(Part of a data file)
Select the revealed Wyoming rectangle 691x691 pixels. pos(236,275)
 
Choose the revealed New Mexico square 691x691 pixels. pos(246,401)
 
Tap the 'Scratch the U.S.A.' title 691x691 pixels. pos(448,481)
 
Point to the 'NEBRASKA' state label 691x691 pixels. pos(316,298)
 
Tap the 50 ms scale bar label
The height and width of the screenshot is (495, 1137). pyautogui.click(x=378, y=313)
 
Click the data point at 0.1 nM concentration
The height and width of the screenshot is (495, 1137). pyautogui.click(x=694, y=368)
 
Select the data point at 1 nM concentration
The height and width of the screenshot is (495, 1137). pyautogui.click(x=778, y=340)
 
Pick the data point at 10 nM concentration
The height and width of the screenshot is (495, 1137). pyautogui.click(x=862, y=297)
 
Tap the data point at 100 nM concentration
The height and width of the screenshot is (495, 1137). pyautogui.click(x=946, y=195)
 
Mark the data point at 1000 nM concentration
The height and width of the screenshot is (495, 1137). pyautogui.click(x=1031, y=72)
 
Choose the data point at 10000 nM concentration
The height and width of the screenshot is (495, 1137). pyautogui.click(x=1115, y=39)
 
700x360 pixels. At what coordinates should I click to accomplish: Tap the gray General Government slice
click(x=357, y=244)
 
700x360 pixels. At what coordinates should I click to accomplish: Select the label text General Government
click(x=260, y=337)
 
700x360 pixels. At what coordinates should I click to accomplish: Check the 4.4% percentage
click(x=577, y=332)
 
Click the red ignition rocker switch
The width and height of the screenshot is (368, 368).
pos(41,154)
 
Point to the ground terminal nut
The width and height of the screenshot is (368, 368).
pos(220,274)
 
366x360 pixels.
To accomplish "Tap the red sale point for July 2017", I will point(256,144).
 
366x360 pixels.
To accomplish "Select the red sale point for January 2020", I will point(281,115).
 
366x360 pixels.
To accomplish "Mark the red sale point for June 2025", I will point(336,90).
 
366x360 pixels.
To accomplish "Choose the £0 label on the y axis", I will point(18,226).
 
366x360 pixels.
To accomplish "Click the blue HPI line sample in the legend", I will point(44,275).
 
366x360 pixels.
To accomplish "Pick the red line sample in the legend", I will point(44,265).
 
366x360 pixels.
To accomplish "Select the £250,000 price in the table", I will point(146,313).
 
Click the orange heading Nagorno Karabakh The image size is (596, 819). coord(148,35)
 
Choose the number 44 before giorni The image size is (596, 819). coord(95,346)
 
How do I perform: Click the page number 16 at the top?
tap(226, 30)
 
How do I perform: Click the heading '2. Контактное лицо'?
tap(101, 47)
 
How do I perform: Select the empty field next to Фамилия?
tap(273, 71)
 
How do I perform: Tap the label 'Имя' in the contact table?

**EXERCISE AIM**: Pick out each line in the entries above that contains the word "revealed". Case counts.

**FINAL ANSWER**:
Select the revealed Wyoming rectangle 691x691 pixels. pos(236,275)
Choose the revealed New Mexico square 691x691 pixels. pos(246,401)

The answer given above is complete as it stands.